Geography matters: Model predicts how local 'shocks' influence U.S. economy
A sudden closing of a major airline hub such as the main Atlanta airport would undoubtedly leave thousands of travelers stranded. Because of Atlanta's hub status, such a blow would be felt nationally, altering the travel plans of millions while impacting the travel industry, tourism and other segments of the economy.
A team of economists including Esteban Rossi-Hansberg of Princeton University's Woodrow Wilson School of Public and International Affairs have developed a model that can measure the widespread effects of local industry fluctuations such as the one in this fictitious scenario. Gauging the power of these fluctuations, or shocks — which can be positive or negative — could be a useful tool when it comes to designing policies to manage past and future shocks.
Described in a working paper for the National Bureau of Economic Research (NBER), the model takes into account multiple industry sectors and geographic areas, and, with some manipulation, could be applied to any country in the world.
"The economy is intricately linked," said Rossi-Hansberg, an author on the paper and the Theodore A. Wells '29 Professor of Economics and Public Affairs at the Wilson School. "While some local shocks have little influence over the economy, others can have widespread effects on states, other sectors and the economy as a whole."
To study the issue, the team — which included Lorenzo Caliendo from Yale University, Fernando Parro from the Federal Reserve System's Board of Governors and Pierre-Daniel Sarte from the Federal Reserve Bank of Richmond — measured the effect of local productivity shocks across all 50 U.S. states and 26 industries on the Gross Domestic Product (GDP). Examples of these shocks included natural disasters, improvements in technology, changes in local regulations and even large corporate bankruptcies. They used a dataset of interregional trade from the year 2007, the most recent year available.
After performing multiple calculations, the researchers began to see a pattern: the importance of geography. Dramatically different effects were felt in the overall economy depending on where the local shock occurred. Likewise, effects were felt differently based on a state's influence over the economy. The researchers chalk this phenomenon up to both centrality and trade — an integral part of the interconnected U.S. economy.
"Shocks to a local industry are likely to change consumption and the inputs used in production. This will lead to different trade patterns, affecting not only local producers but other industries in different regions," said Rossi-Hansberg. "Before we can understand these effects, we need to specify the key characteristics of a region."
To test the functionality of their model, Rossi-Hansberg and his collaborators examined the computers and electronics industry. In 2007, this industry represented 2.5 percent of the U.S. GDP. He and his colleagues gave the industry a 10 percent productivity boost.
Perhaps unsurprisingly, the researchers found that some states, like California and Massachusetts — which have both been important players in the industry — grew in terms of production as a result of the shock. Employees flocked to these states, looking for jobs.
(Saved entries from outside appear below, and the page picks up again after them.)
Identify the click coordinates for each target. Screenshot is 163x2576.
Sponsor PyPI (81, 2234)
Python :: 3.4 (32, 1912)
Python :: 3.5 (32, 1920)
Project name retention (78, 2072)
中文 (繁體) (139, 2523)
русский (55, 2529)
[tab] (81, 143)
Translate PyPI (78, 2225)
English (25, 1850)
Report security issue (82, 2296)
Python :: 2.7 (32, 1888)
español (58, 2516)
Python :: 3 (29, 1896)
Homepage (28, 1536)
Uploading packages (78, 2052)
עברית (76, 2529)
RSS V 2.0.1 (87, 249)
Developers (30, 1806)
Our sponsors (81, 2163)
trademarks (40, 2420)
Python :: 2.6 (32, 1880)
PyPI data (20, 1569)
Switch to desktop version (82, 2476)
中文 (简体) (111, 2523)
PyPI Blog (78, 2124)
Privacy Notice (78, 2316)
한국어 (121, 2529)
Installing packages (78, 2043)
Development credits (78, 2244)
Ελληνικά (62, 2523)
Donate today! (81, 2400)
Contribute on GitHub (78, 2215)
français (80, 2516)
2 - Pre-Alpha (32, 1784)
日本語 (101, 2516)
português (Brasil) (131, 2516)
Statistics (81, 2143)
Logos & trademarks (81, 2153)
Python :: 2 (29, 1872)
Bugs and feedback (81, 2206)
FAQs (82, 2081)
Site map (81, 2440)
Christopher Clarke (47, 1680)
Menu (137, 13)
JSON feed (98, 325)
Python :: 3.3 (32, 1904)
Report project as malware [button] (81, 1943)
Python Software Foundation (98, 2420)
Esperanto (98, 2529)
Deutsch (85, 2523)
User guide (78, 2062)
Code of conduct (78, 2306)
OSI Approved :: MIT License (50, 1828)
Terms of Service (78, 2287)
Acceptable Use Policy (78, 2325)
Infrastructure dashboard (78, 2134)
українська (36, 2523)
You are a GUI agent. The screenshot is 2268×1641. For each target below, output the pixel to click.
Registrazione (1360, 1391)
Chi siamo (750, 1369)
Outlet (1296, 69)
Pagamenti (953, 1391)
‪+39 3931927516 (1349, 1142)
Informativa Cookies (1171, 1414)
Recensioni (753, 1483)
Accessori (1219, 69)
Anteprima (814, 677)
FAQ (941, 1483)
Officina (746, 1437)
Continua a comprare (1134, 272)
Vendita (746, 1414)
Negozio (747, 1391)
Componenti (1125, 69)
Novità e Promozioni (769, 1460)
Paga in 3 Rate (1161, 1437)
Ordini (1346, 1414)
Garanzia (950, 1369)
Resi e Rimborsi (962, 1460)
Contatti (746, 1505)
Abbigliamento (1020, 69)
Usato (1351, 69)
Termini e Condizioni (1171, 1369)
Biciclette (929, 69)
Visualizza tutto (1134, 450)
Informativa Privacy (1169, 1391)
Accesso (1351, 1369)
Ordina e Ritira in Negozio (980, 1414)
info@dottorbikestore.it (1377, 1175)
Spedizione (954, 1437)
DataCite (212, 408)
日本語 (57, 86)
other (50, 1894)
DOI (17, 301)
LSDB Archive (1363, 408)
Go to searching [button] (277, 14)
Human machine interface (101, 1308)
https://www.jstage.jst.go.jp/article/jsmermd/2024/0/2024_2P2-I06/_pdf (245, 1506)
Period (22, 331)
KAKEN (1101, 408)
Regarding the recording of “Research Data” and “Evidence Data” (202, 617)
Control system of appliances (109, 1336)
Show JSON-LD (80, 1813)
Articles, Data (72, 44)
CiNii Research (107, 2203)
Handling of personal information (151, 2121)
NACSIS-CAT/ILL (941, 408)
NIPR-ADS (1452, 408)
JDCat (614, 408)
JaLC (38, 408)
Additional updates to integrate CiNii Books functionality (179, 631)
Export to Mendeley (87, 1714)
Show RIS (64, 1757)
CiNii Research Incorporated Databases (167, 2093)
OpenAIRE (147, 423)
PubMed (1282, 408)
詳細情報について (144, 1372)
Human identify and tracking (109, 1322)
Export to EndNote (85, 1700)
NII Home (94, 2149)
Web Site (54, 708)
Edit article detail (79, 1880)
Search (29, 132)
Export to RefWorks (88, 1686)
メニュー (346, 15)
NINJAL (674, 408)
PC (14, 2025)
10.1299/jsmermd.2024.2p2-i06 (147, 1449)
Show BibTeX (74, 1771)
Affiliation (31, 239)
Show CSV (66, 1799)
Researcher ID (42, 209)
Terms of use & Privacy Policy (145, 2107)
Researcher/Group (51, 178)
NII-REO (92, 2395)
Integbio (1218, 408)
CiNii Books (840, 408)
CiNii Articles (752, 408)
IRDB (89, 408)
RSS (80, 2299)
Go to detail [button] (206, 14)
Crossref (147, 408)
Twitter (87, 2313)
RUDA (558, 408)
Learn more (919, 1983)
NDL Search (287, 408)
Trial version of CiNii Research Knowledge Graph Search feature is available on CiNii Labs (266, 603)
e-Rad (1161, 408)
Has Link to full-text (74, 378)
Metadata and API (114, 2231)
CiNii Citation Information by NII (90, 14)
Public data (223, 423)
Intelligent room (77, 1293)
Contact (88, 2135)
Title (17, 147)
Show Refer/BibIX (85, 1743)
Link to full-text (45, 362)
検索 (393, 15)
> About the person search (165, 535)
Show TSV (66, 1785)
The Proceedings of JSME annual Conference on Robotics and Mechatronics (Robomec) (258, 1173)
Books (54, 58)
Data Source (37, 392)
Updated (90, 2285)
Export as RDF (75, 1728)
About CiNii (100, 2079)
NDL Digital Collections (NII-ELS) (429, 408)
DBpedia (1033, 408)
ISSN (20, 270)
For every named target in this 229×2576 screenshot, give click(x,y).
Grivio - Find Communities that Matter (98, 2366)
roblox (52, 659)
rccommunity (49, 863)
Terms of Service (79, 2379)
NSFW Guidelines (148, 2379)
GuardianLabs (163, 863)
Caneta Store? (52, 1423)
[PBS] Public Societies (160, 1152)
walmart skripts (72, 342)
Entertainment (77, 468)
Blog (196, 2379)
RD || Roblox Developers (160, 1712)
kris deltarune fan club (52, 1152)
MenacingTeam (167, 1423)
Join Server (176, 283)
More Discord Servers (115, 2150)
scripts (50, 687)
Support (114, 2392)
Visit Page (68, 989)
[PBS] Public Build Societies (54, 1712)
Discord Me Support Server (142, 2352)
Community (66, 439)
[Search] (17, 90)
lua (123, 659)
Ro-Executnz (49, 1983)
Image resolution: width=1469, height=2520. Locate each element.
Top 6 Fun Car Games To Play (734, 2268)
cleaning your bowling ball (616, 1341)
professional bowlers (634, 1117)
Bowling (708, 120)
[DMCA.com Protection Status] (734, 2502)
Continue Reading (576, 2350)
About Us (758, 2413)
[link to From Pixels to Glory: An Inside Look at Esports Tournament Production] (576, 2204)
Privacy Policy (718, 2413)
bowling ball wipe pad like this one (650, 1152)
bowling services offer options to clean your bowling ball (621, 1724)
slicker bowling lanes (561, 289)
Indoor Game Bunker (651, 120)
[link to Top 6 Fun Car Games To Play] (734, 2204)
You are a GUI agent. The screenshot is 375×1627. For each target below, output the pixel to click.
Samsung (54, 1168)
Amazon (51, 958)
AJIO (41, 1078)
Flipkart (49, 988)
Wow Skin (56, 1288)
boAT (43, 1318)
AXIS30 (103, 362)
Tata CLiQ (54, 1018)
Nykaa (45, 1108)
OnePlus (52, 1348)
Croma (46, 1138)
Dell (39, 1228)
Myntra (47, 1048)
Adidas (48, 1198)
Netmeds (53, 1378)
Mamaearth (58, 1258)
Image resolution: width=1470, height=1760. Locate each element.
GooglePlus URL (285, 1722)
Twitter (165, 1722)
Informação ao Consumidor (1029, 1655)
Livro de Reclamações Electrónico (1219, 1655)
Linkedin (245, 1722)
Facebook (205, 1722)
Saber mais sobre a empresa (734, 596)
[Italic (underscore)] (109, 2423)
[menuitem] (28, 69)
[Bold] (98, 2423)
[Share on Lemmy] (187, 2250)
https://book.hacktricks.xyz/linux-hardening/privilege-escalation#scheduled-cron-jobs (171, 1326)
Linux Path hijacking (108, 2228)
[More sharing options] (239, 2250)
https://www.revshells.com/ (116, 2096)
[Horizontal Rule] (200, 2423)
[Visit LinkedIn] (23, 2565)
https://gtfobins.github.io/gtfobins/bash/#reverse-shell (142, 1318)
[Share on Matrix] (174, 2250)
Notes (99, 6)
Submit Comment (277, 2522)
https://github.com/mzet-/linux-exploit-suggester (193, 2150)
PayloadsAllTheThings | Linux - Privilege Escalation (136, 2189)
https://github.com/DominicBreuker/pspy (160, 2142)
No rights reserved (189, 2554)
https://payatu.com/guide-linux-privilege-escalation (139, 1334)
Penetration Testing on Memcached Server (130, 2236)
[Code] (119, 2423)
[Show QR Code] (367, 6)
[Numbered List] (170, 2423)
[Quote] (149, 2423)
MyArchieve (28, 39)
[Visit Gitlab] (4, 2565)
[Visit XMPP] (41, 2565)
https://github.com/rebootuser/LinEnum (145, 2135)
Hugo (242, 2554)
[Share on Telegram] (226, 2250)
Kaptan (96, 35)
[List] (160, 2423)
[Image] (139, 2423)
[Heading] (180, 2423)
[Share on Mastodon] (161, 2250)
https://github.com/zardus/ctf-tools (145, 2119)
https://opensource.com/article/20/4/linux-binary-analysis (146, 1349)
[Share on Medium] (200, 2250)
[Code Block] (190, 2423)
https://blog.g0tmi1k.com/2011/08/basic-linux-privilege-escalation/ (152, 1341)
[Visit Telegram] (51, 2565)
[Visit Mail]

However, the biggest winner of all was Oregon, which saw the largest increase in production and employees.
"Oregon seems to be in a position where the loss in the computer industry employment is counteracted by the gains in other sectors that sell to states, like California or Washington (home of Microsoft Corp.), that are important producers in the industry," said Rossi-Hansberg. "There is a complex network of links, and the great thing about our model is that it can take all of these effects into account."
Of even more interest, said Rossi-Hansberg, is that many of the states surrounding California and Massachusetts actually suffered negative consequences from the shock in terms of outgoing trade and employment. These states include Vermont, Connecticut, Rhode Island and Nevada. Rossi-Hansberg explained that, because of the shocks, residents moved away from these states and relocated to California or Massachusetts. As a result, these smaller states lost their presence in the technology industry, leading to employment losses.
"In our paper, we do a variety of these types of counter-factual experiments," said Rossi-Hansberg. "The interest of the different experiments probably depends on the actual shocks an economy has received recently. Regardless, we find that, as in this case, the spatial characteristics of the economy play a crucial role in mediating the impact of the shock."
Rossi-Hansberg and his colleagues are hopeful that this type of exercise will be repeated for other countries in the future, but they urge caution when trying to extrapolate from one country to the next.
"Particularly interesting would be the case of Japan, which, as an island, is subject to its share of weather shocks. Such an exercise could assess the medium term impact of such an event on migration, productivity, employment and welfare," Rossi-Hansberg said. "Each country needs to do its due diligence. The evaluation of policies to relocate production in space, disaster rebuilding efforts or large federally funded infrastructure projects crucially depends on this analysis."
The paper, "The Impact of Regional and Sectoral Productivity Changes on the U.S. Economy," was released online in May and updated in June.